"We'll protest in a lawful way and in a creative and popular way," Park Seok-woon, of the Korean Alliance Against the Korea-U.S. FTA, told reporters at the Seoul Foreign Correspondents' Club.
The group, consisting of various labor, farm and social groups, said it expects about 40-50 members to go to Washington for the protest next week.
They plan a weeklong series of demonstrations, rallies and press conferences to gain support against the agreement, which members say "will threaten the livelihood of all" South Koreans.
South Korea and the United States announced in February they would launch free trade talks that, if successful, would be the biggest such accord for Washington since the North American Free Trade Agreement in 1993.

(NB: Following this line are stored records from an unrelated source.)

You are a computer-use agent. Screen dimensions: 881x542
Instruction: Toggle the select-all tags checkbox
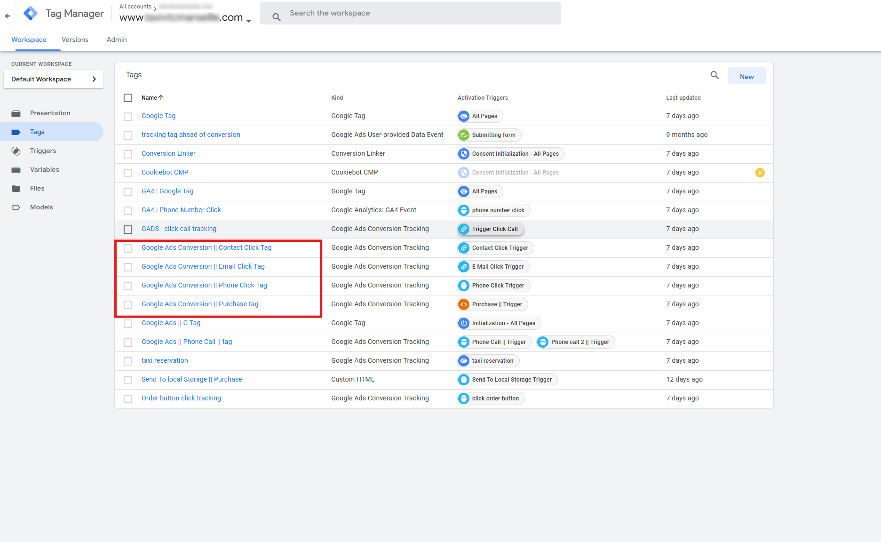pos(128,98)
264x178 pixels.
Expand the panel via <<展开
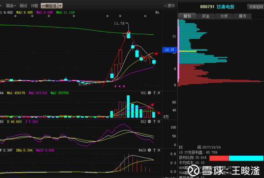coord(169,6)
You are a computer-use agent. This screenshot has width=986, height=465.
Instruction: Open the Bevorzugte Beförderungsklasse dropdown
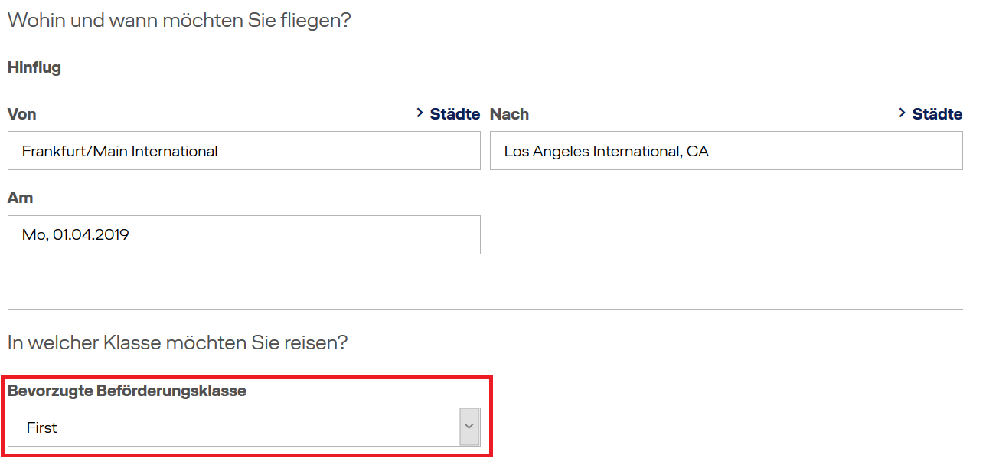[244, 427]
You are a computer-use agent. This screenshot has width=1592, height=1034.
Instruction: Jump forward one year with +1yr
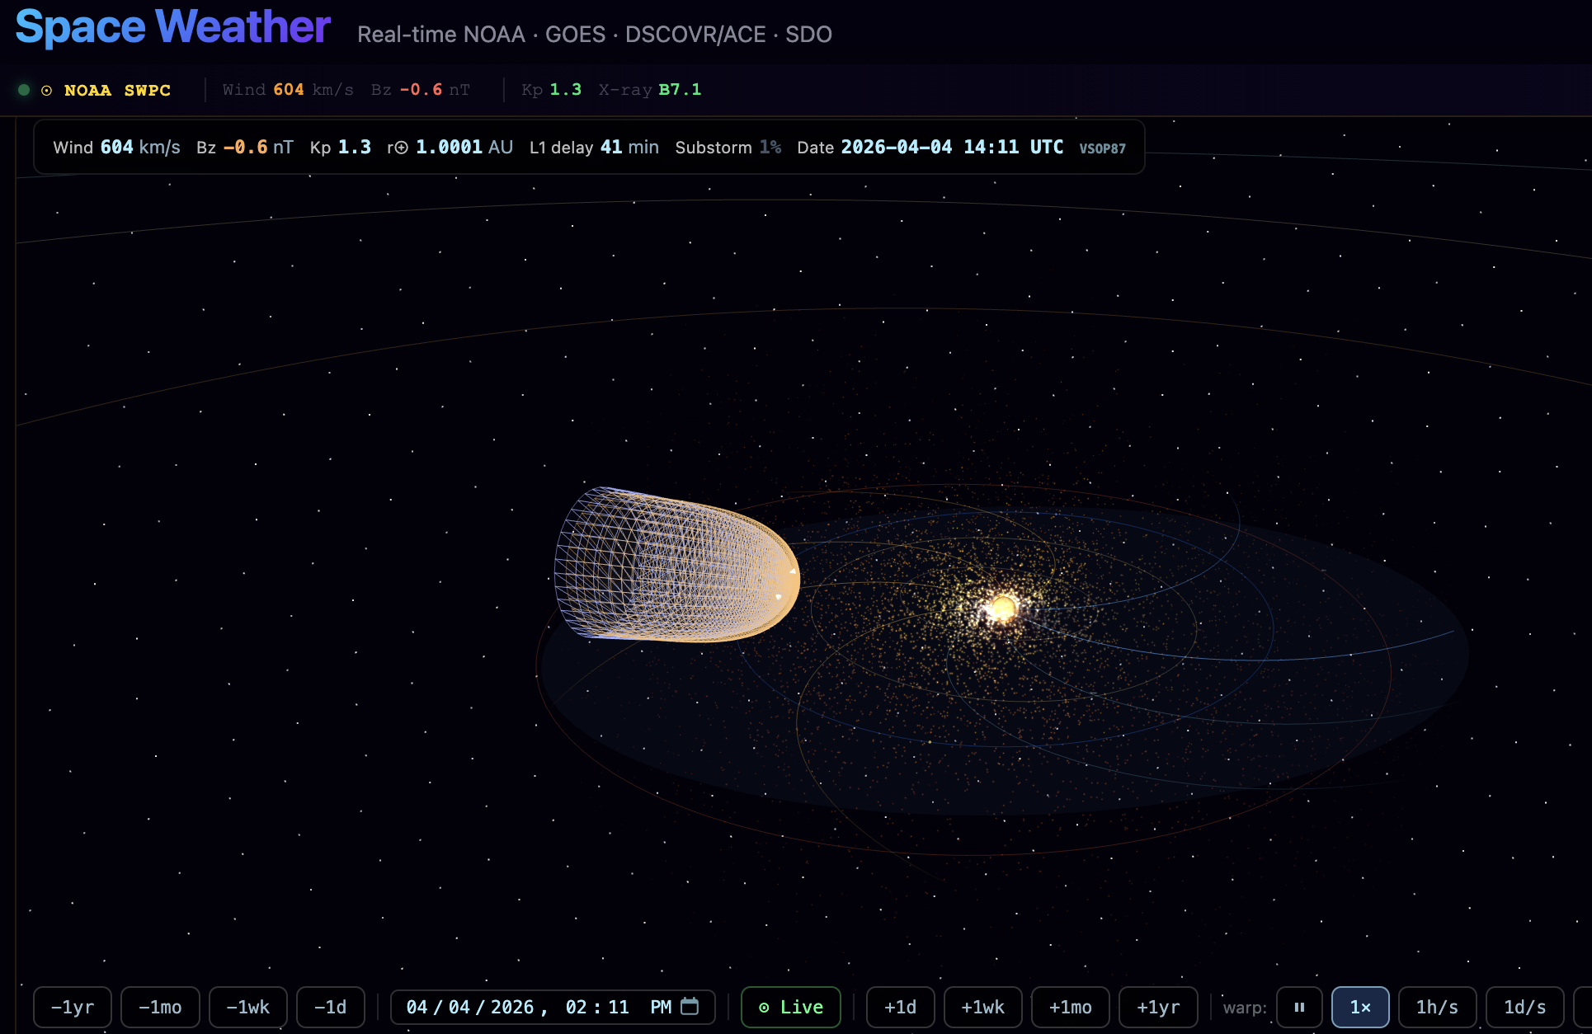[1158, 1007]
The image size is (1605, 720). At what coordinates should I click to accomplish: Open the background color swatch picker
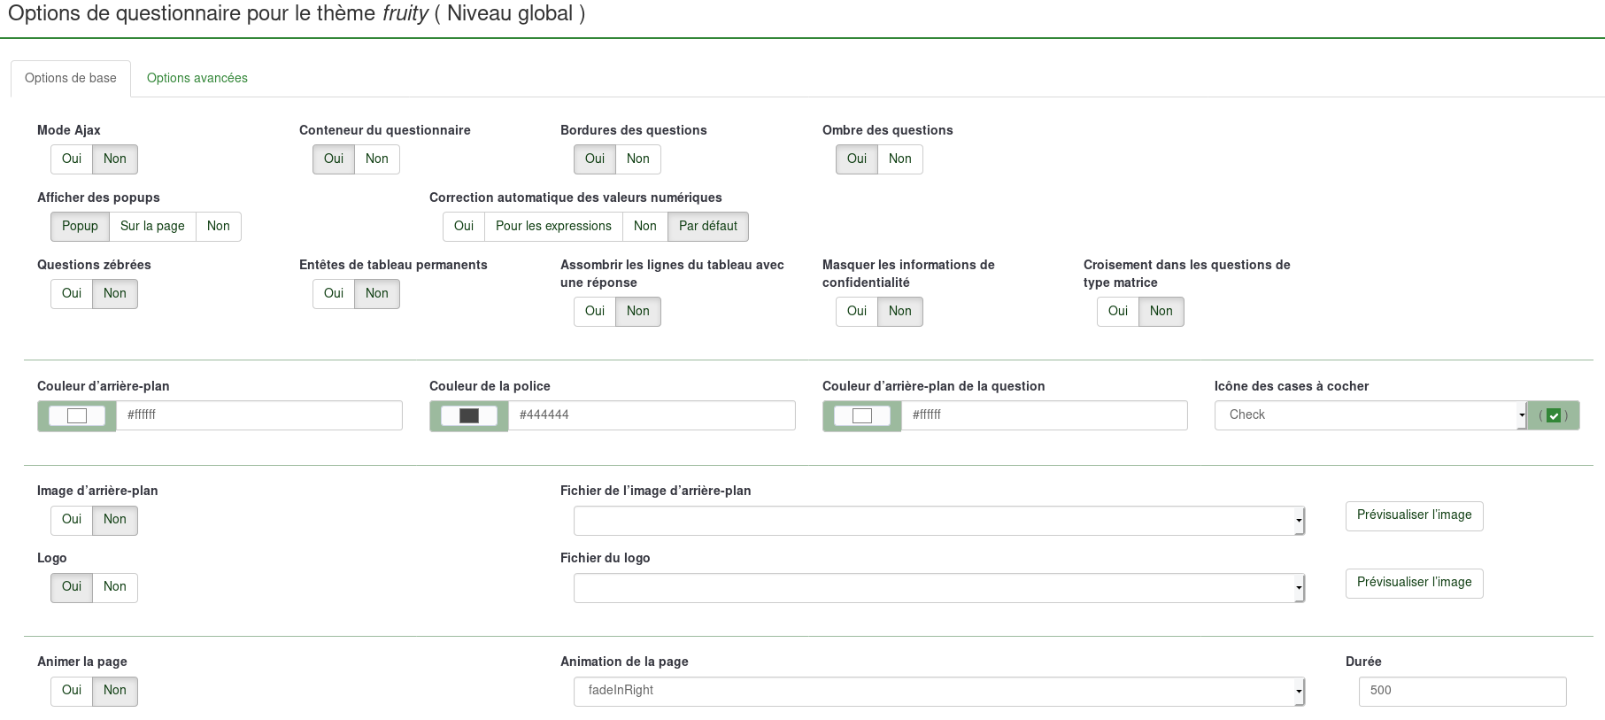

Formal negotiations are to begin Monday in Washington.
The two sides want an agreement ratified by their lawmakers before the Bush Administration's "fast track" trade authority, which allows it to negotiate an agreement and submit it to Congress for a simple yea-or-nay vote without amendments, runs out in mid-2007.
About 1,000 protesters - many of them South Koreans - were rounded up in Hong Kong in December after anti-globalization protests during a World Trade Organization meeting turned violent.
Protesters rammed police lines with metal barricades and struck officers with sticks. A total of 14 demonstrators - including some South Koreans - were arrested and charged, though there were no convictions.
South Korean Foreign Minister Ban Ki-moon issued a public appeal last month urging groups opposed to the agreement to abandon plans to demonstrate in the United States.